**Doelstellingen**
1: Waarom wijst het hof in de uitspraak over de omgangsregeling de verzoeken van de man af? Antwoord in één tot drie zinnen.
2: Kun je de alinea uit de uitspraak over de omgangsregeling die begint met "De partijen, de man en de vrouw" omzetten in een beknopte opsomming met behoud van de belangrijkste feiten?
+++ Gegeven tekst
ECLI:NL:GHAMS:2013:4982

Gerechtshof Amsterdam

Datum uitspraak
21 mei 2013
Publicatiedatum
27 januari 2014
Zaaknummer
200.114.540/01
Instantie
Gerechtshof Amsterdam
Type
Uitspraak
Rechtsgebied
Civiel recht; Personen- en familierecht
Procedures
  • Hoger beroep
Rechters
Vindplaatsen
  • Rechtspraak.nl
AI samenvatting door LexboostAutomatisch gegenereerd

Hoger beroep inzake omgangsregeling en vakantiedispuut tussen ouders van minderjarige

In deze zaak gaat het om een hoger beroep van de man tegen een beschikking van de rechtbank Amsterdam betreffende de omgangsregeling met hun minderjarige kind. De man is op 8 oktober 2012 in hoger beroep gekomen van een beschikking van 11 juli 2012. De vrouw heeft op 22 november 2012 een verweerschrift ingediend. De zaak is op 11 februari 2013 behandeld, waarbij beide partijen en een vertegenwoordiger van de Raad voor de Kinderbescherming aanwezig waren.

De partijen, de man en de vrouw, hebben samen een kind, geboren in 2003, en oefenen gezamenlijk het ouderlijk gezag uit. De vrouw heeft het kind bij zich. De rechtbank had eerder bepaald dat partijen elkaar moesten informeren over vakantiebestemmingen en dat de man onder bepaalde voorwaarden met het kind naar Belarus mocht reizen. In hoger beroep verzoekt de man om extra omgangsweekenden en om de vakanties naar eigen inzicht in te delen, terwijl de vrouw zich verzet tegen deze verzoeken.

Het hof oordeelt dat de verzoeken van de man onvoldoende zijn onderbouwd en wijst deze af. Het hof benadrukt dat het belang van het kind voorop moet staan en dat ouders in onderling overleg tot oplossingen moeten komen. Het hof wijst ook op de noodzaak van betrokkenheid van beide ouders bij de omgangsregeling. Het hof besluit dat de vakanties door beide ouders naar eigen inzicht ingevuld mogen worden, met de voorwaarde dat zij elkaar tijdig informeren over hun plannen. De beslissing van de rechtbank wordt gedeeltelijk vernietigd en in zoverre opnieuw vastgesteld.
++++++
+++ Uittreksel gegevens
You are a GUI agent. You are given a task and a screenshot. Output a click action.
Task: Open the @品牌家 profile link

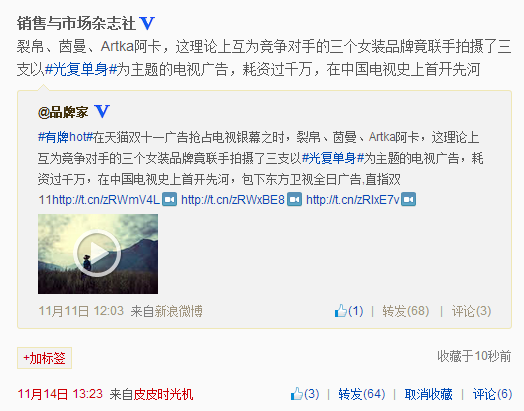point(63,112)
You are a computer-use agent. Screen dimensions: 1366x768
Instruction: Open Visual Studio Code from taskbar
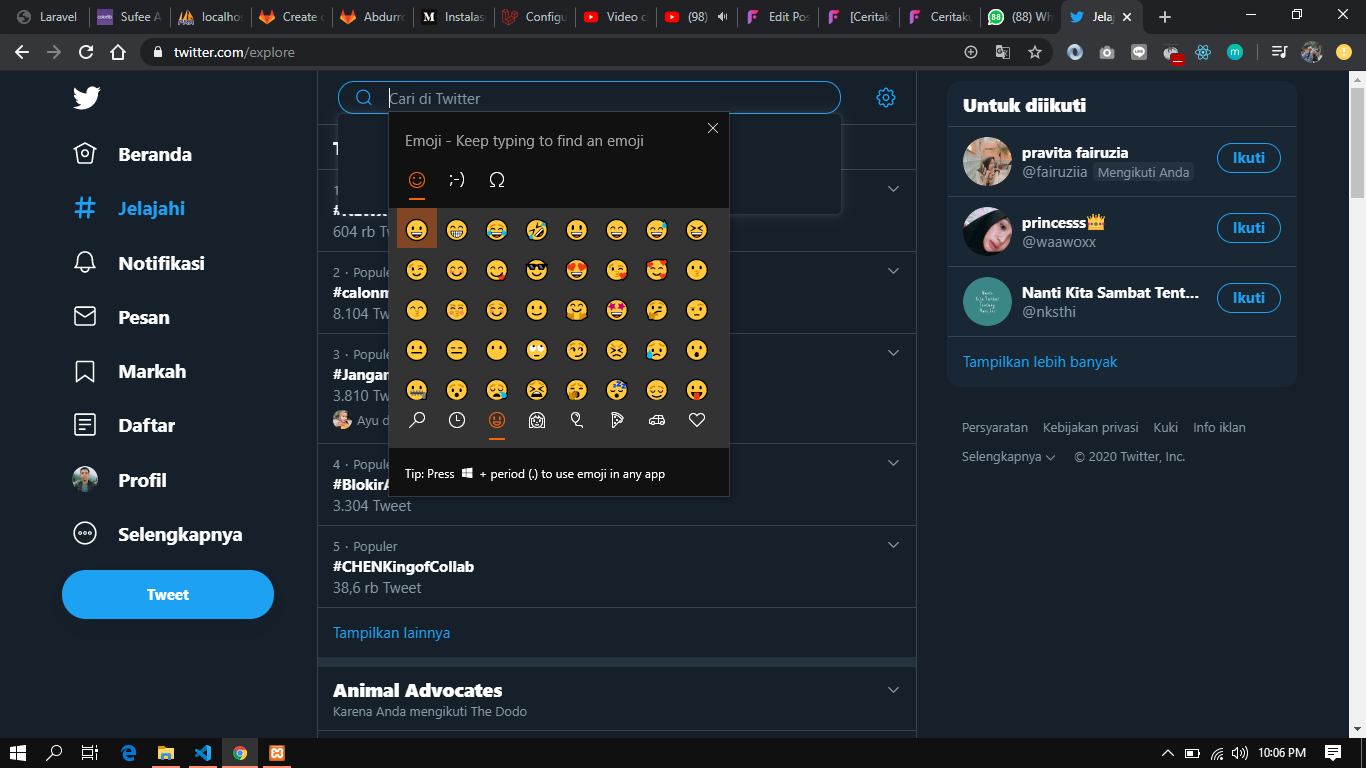point(203,753)
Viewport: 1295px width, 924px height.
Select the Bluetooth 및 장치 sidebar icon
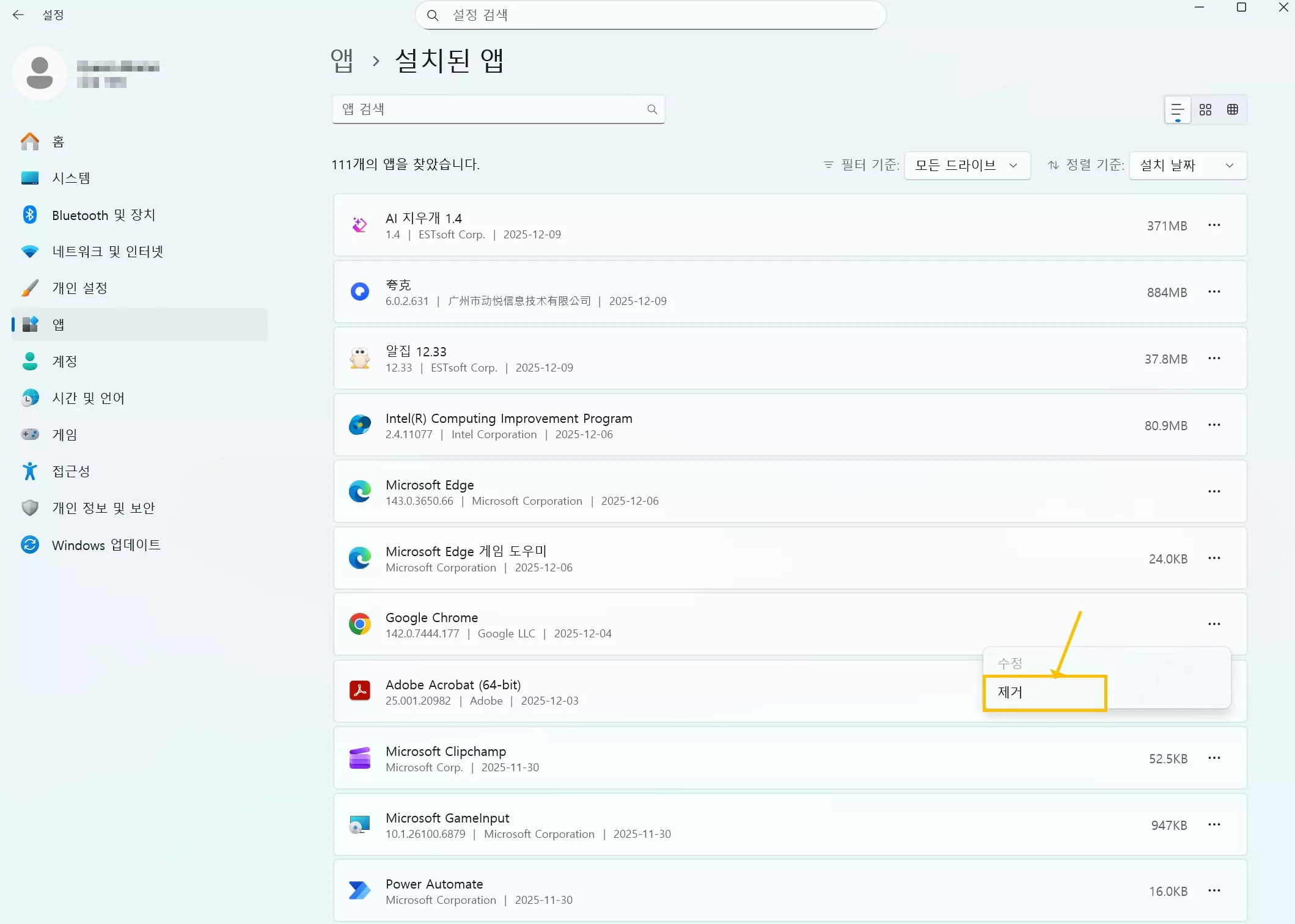click(x=29, y=215)
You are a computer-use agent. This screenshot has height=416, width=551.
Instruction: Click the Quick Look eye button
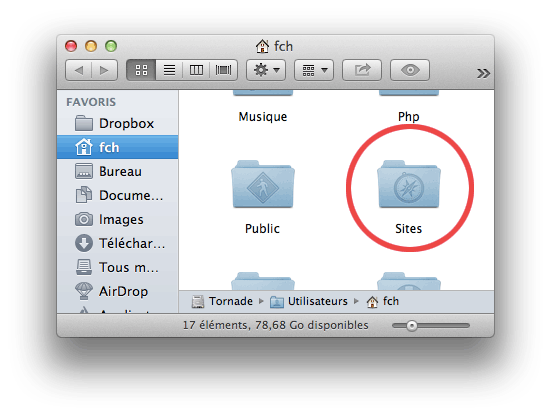(410, 70)
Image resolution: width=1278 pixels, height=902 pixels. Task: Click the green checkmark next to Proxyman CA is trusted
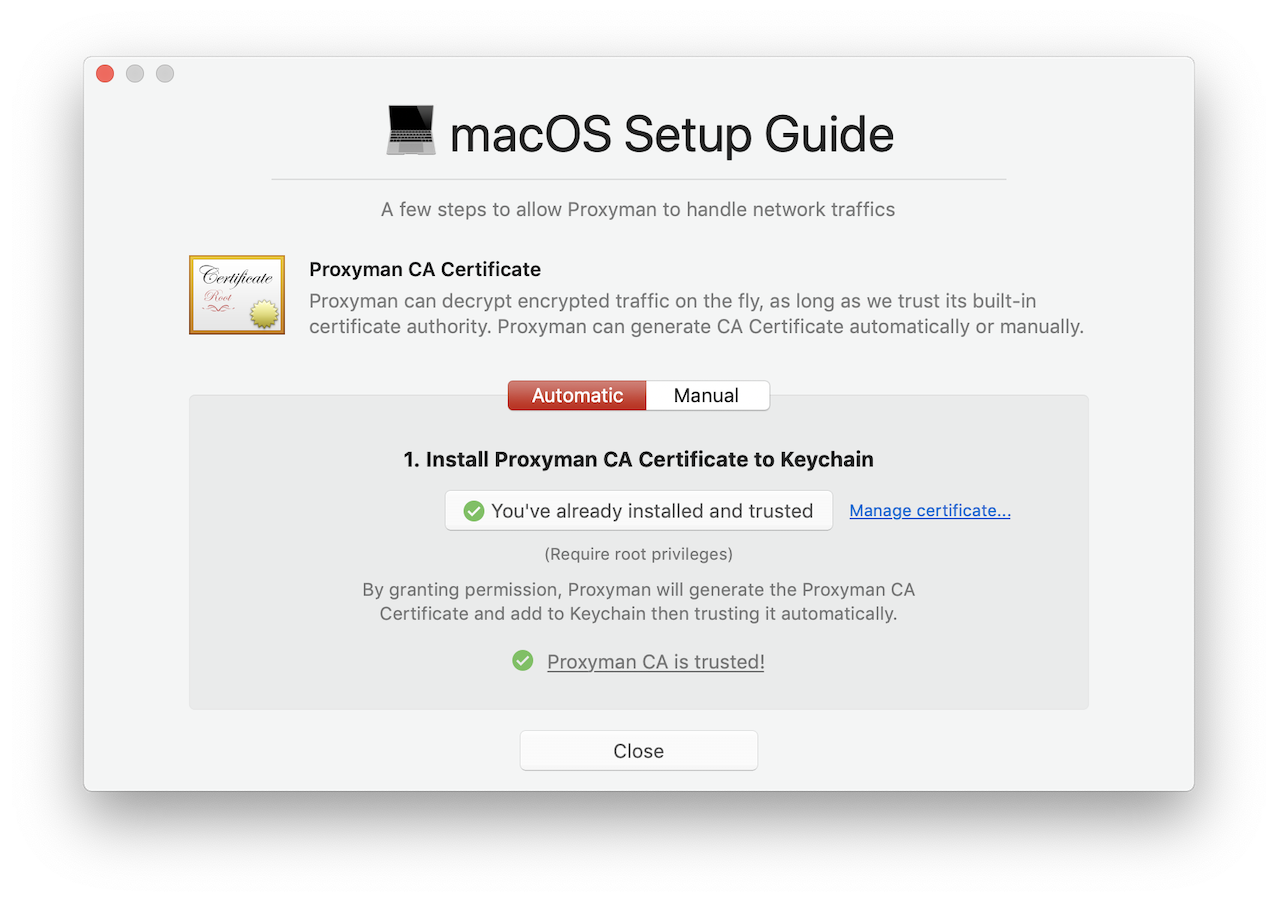point(522,661)
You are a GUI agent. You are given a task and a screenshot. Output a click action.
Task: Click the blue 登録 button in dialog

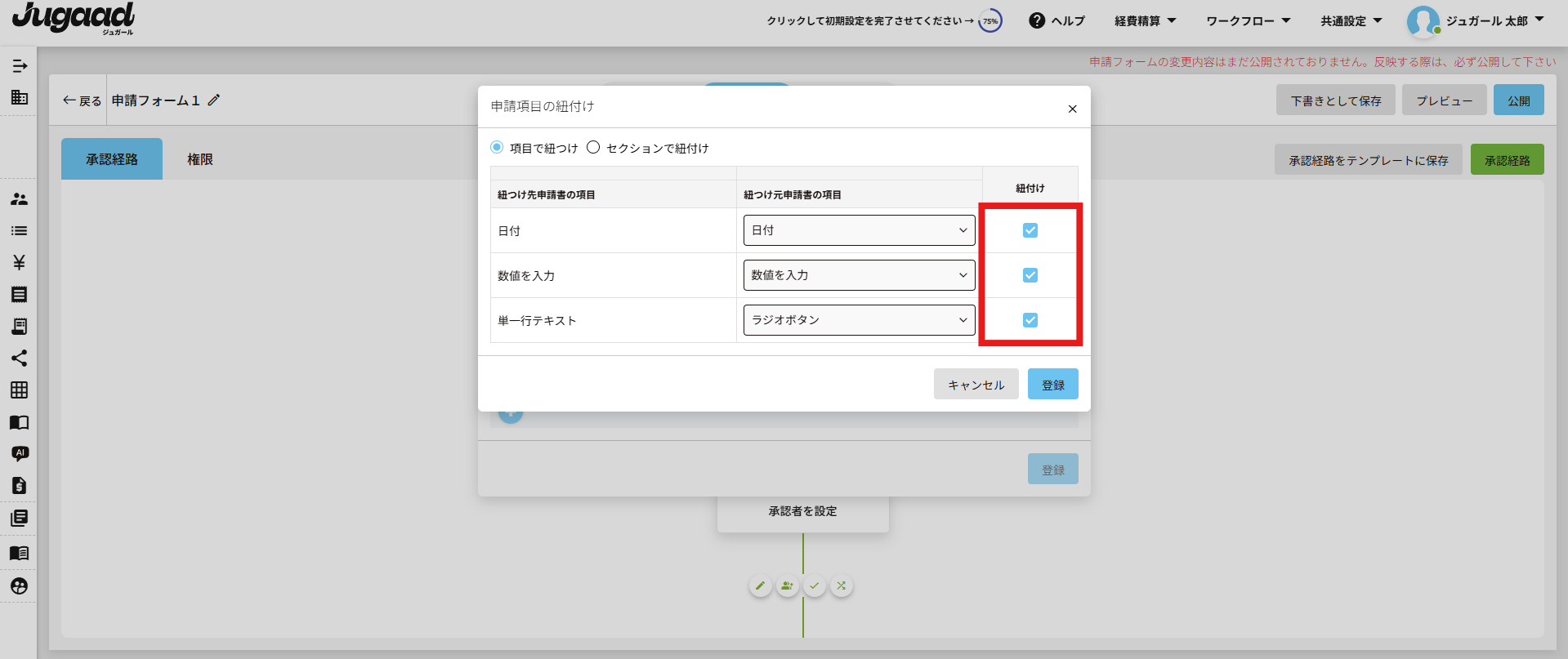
++++++
**De antwoorden**
1: Het hof wijst de verzoeken van de man af omdat ze volgens het hof onvoldoende zijn onderbouwd.

2:
- De man en de vrouw hebben samen een kind, geboren in 2003.
- Zij oefenen gezamenlijk het ouderlijk gezag uit.
- Het kind woont bij de vrouw.
- De rechtbank had bepaald dat partijen elkaar over vakantiebestemmingen moesten informeren.
- Ook mocht de man volgens de rechtbank onder bepaalde voorwaarden met het kind naar Belarus reizen.
- In hoger beroep vraagt de man om extra omgangsweekenden en om de vakanties naar eigen inzicht in te delen.
- De vrouw verzet zich tegen deze verzoeken.